「戦後戦後と言ったって、戦後もう63年過ぎているわよ。でもこの人には未だ続いてんだねェ」 「何度同じことを聞くのッ。たった5分前答えたじゃないッ」 「壊れちまってんだねェ。こ~んなに」 2週間不在の間にお仲間が増えていた。長年付き合いのあった方同志が、数年ぶりにここで会話された後、その方の目前で嘆息し、吐かれた言葉である。それでも相手は気に留める風すら一切ない。そんな風景が1~2日繰り返され、疲れたお仲間は”事の次第”を了解された。
別の日には別の知り合いの人と同席された。前回の了解から遠くない日である。「私を覚えていますか?」 と今回は穏やかだ。相手の方はしばし質問者を見つめた後ユックリと頭をふる。「そう。私はよ~く覚えているわ」 「どこでだったかしら?」 とやや困惑した表情だ。「あなた、穏やかな顔になったわよ」 「あらそう?」 と戸惑いつつニッコリなさった。

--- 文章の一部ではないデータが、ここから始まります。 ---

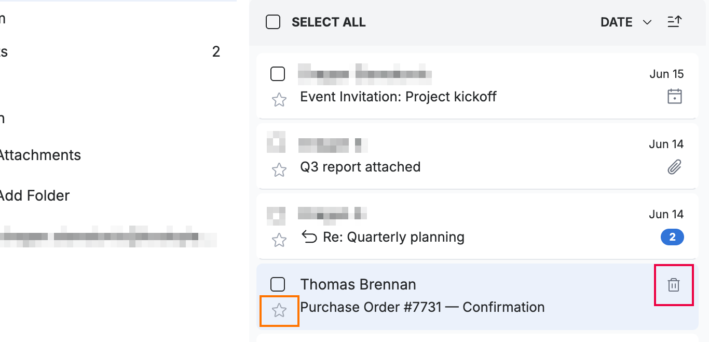
Task: Click Add Folder in the sidebar
Action: [34, 195]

このお二方共、表情は豊かで会話を交わさない限り ”それ” とは分からない。かって何処かで席を並べた方々と再会する。かっての続きを語ろうとするが回線は全く繋がらない。こんな風景はここでは珍しくない。振り返って思う。私達ももう助走を始めていやしまいか?既にレールの上に乗っていやしまいか?